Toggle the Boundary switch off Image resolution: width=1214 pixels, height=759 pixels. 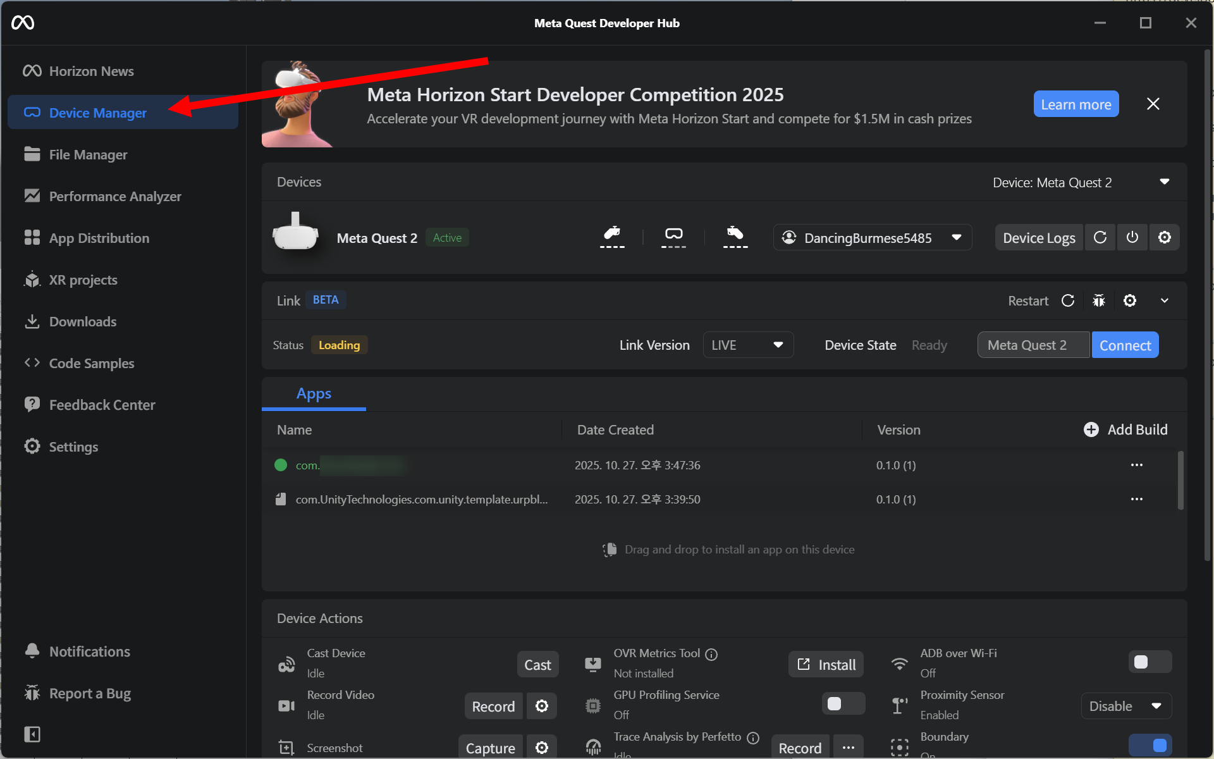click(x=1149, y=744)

--

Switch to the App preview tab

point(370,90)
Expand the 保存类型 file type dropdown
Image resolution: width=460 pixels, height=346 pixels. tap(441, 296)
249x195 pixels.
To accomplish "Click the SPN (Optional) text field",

...

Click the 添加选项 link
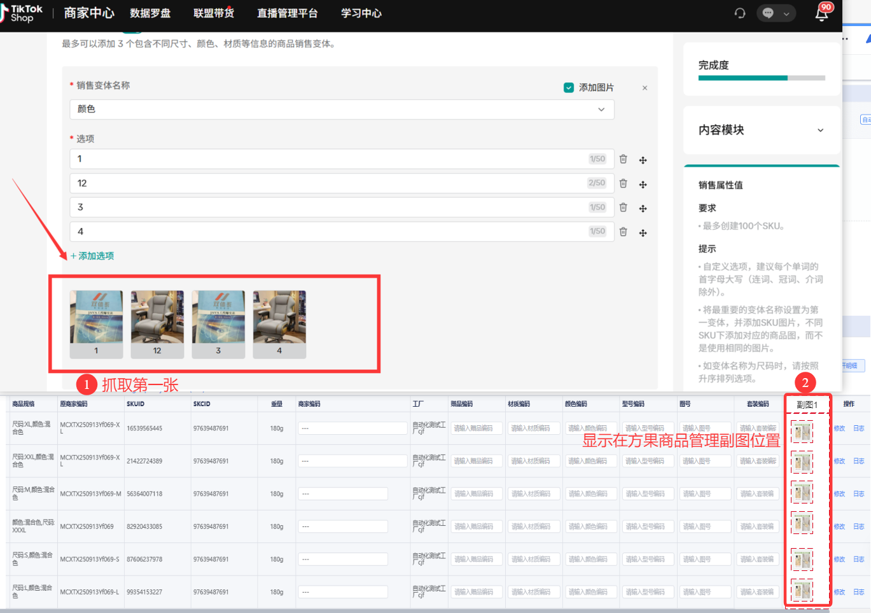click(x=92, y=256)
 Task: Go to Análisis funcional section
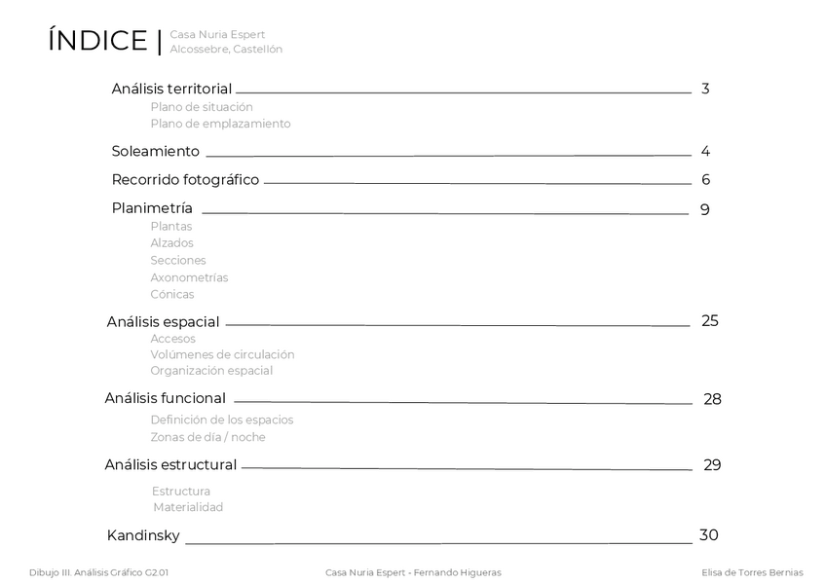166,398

* [WHAT THIS TASK INVOLVES]
Rewrite the lines beginning with the one that contains "Switch to the App preview tab" and ending with the one that contains "the SPN (Optional)", changing "dropdown" to "menu" and leaving everything else untouched.

* [EXERCISE OUTPUT]
Switch to the App preview tab

point(370,90)
Expand the 保存类型 file type menu
Image resolution: width=460 pixels, height=346 pixels. tap(441, 296)
249x195 pixels.
To accomplish "Click the SPN (Optional) text field",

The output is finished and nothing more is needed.